El camino sinodal alemán (Synodaler Weg), iniciado en 2019, culminó a finales de enero con la celebración de la sexta y última Asamblea Sinodal. En esta sesión se aprobaron los estatutos de la nueva Conferencia Sinodal, órgano que pretende marcar el futuro del gobierno y la orientación doctrinal y pastoral de la Iglesia católica en Alemania.
La nueva Conferencia estaría formada por 81 miembros repartidos en tres bloques de 27 integrantes cada uno: el de los obispos titulares de las diócesis alemanas; el de los representantes laicos del Comité Central de los Católicos Alemanes (ZdK), mayoritariamente de orientación progresista; y un tercer grupo escogido según criterios de género y juventud. Todos los miembros tendrían derecho a voto, y la Conferencia podría establecer y supervisar las líneas de gobierno y de acción pastoral de las diócesis.
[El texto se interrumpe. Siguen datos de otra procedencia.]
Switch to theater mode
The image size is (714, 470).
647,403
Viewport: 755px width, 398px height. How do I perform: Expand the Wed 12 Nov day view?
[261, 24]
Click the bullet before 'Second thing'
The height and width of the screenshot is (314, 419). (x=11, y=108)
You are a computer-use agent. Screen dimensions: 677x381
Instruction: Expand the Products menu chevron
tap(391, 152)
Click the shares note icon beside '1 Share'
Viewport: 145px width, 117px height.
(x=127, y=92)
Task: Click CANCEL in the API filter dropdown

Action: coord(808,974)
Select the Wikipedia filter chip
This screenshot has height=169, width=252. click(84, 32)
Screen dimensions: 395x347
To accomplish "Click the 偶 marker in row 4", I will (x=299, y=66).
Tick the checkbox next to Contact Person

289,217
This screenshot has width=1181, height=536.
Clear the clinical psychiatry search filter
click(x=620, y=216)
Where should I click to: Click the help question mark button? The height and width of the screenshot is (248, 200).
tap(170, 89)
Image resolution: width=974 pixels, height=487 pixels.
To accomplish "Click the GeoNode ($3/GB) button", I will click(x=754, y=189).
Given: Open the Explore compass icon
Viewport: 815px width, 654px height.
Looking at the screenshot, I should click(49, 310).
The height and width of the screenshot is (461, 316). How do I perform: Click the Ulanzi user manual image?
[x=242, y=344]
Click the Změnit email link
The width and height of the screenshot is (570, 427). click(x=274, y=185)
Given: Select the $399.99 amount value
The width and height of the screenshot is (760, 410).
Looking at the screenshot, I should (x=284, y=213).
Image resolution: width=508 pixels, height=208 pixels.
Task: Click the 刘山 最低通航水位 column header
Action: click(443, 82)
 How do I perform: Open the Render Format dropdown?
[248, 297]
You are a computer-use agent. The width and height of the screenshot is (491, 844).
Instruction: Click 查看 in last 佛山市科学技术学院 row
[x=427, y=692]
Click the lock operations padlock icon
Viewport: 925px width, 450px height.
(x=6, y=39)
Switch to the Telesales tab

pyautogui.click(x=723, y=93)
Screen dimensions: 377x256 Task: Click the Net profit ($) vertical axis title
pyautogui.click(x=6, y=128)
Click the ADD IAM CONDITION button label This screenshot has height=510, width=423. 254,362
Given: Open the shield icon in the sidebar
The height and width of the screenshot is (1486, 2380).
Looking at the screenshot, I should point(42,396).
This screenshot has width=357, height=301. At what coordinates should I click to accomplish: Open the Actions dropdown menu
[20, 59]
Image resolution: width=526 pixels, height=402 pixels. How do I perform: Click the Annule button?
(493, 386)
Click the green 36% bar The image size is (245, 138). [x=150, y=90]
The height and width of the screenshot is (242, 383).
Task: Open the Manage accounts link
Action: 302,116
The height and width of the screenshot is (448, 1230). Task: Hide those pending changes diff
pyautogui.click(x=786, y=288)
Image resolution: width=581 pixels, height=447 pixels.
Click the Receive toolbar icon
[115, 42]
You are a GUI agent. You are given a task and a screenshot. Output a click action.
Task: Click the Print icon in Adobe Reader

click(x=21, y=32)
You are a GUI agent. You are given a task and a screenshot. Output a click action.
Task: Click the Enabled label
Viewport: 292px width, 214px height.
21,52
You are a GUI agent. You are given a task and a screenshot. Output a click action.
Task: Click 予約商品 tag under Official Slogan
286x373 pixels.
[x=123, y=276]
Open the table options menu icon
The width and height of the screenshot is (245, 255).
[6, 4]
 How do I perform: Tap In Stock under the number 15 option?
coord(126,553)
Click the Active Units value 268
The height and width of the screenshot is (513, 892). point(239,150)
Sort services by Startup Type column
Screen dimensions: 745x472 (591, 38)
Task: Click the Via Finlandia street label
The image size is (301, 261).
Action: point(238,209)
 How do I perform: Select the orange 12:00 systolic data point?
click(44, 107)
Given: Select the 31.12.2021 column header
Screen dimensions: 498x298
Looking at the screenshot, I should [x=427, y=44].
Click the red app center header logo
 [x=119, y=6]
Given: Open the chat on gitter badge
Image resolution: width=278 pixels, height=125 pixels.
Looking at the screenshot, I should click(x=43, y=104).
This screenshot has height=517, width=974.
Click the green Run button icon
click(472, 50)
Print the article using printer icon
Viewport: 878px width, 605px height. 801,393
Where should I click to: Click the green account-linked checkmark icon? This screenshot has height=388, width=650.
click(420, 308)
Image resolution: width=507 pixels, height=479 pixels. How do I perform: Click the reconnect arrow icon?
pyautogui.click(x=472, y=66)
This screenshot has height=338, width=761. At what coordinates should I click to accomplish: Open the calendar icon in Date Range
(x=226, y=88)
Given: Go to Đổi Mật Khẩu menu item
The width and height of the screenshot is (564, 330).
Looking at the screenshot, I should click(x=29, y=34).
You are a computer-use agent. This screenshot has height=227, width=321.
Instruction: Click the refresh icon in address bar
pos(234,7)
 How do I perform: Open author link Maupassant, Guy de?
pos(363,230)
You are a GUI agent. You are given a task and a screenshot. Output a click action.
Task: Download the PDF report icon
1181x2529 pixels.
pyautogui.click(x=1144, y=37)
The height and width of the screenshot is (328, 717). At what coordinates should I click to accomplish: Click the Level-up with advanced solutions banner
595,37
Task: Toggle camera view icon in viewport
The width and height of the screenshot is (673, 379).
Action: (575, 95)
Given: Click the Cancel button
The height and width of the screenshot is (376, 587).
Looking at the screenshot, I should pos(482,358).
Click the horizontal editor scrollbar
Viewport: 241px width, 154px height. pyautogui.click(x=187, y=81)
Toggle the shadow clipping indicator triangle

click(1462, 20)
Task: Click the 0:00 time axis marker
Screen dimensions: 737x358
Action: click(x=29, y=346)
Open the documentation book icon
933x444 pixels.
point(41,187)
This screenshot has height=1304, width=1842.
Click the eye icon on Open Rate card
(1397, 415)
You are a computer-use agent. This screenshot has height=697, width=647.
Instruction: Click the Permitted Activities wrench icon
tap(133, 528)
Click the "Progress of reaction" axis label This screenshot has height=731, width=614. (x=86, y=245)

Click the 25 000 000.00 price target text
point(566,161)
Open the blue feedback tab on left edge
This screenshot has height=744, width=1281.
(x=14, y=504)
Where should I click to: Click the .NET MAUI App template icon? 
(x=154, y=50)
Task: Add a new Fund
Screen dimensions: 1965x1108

Entre las medidas previstas destaca la publicación de las respuestas de las diócesis o parroquias que no se ajusten a los mandatos o directrices que les haya dado la Conferencia, un mecanismo que fácilmente puede convertirse en una forma de presión pública sobre los discrepantes. Hay que tener en cuenta que las asambleas sinodales se han desarrollado a menudo en un ambiente similar al de las gradas de un campo de fútbol, con pancartas, banderas LGTBI y descalificaciones públicas en las intervenciones que defendían la fidelidad a la doctrina católica frente a lo que se invoca como el “espíritu del tiempo”.
Los estatutos aprobados fueron validados en febrero por la Conferencia Episcopal Alemana, y ahora corresponde pronunciarse al papa León XIV. Resulta bastante claro que la estrategia sinodal alemana busca situar al Papa ante un dilema: aceptar, aunque sea parcialmente, una nueva configuración de la Iglesia en Alemania; o rechazar la propuesta del Synodaler Weg asumiendo el riesgo de ser considerado responsable de un eventual cisma en Alemania. Todo esto cuando León XIV ha situado explícitamente la unidad de la Iglesia como prioridad central de su inicio de pontificado.
Cabe recordar que, durante el largo recorrido del Synodaler Weg, el papa Francisco ya había advertido que la creación de un órgano sinodal directivo y decisorio, integrado por obispos y laicos, contradice “la estructura sacramental de la Iglesia católica”, llegando a afirmar que Alemania ya dispone de una iglesia protestante y que no era necesario crearla. La advertencia de Francisco está plenamente justificada, teniendo en cuenta que la propuesta sinodal alemana acaba convirtiendo obispos y presbíteros en delegados de la comunidad.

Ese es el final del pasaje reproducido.